Does "sexuality" mean libido or sexual desire to you? Estrogen can totally give you a (different, cool) libido back after blockers obliterate it entirely. If going on blockers also totaled your desire for sex though, independent of libido, well I dunno. Could be you like sex on hormones a lot more, but it could also be that sex is just lame for you.
Cis-ish sexuality definitely sucks really badly when you have dysphoria and/or the wrong hormones.

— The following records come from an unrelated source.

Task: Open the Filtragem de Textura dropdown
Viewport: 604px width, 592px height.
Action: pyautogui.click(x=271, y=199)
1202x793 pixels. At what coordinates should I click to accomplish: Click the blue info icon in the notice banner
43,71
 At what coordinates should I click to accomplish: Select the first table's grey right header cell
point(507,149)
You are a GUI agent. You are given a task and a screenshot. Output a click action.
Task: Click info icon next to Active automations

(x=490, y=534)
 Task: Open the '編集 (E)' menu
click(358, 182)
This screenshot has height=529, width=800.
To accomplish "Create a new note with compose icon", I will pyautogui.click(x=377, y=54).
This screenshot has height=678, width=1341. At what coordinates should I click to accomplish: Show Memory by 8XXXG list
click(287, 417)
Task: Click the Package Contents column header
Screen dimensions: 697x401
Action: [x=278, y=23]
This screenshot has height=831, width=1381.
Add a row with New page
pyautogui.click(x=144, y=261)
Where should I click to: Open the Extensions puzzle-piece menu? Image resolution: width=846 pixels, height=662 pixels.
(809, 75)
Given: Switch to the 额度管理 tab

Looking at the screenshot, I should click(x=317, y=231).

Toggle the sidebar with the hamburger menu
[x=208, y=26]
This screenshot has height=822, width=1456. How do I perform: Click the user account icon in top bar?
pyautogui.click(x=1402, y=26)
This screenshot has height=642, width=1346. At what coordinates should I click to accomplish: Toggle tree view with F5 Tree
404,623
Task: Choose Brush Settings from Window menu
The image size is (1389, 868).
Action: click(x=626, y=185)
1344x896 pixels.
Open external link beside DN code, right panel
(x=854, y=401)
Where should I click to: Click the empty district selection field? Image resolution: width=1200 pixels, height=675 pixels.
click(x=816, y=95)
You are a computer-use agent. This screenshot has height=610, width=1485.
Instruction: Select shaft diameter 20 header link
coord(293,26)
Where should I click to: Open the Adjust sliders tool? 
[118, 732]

I don’t know. I think, yeah, it’s just not appealing. I used to pretty horny, as any teen, but I also probably have ADHD, and I think my under stimulation added to the misery I took for hornyness. Since puberty I’ve found myself very attractive with feminizing stuff adding to it, but despite being very pretty, I no longer turn myself on for better or worse and neither does most things (maybe some things if I try). I used to find most people (at least my age) attractive, but now my perception of prettiness in everyone comes and goes. I don’t claim to be a trans woman, but nothing in the zine sounded “hot,” straight guy shit sounds gross and wrong, and idk what it’s like to have a pussy, so who knows with that. I don’t know what to do with this, but whatever, I’ll post.
Edit: I’ve never felt bottom dysphoria, it’s just a weird ugly thing that’s there and not too inconvenient. That said, I do stress about it a bit socially, idk. Maybe internal transmisogyny, not particularly relevant.
It can be incredibly difficult for anyone on the ace spectrum because there's a lot of variety and a lot factors in to things.
For me personally, I don't get anything out of looking at people, I see beauty and if someone was attractive but that's it I don't feel anything else. I don't get arousal outside of a relationship, I am demi. I also have some sexual repulsion outside of a relationship too..
Yeah, it’s weird when it used to be completely different though. It’s also weird figuring out what I think I’m allowed to think in a (former) young (lesbian) relationship.
"what I think I’m allowed to think"?
When one has intrusive thoughts one can imagine another person would be disturbed by them having those thoughts. Basically, it feels like disrespect for random thoughts of sex to appear about someone who’s not into penises, even though it wasn’t about that, idk. Maybe OCD.
It's good to post, share your thoughts =) and yeah very very ace.
Indeed, putting thoughts out there helps one think. Especially when I have a lot of thoughts and scarcely know what to believe in any case.
There's a few others here that are also on the ace spectrum, including my wife and I.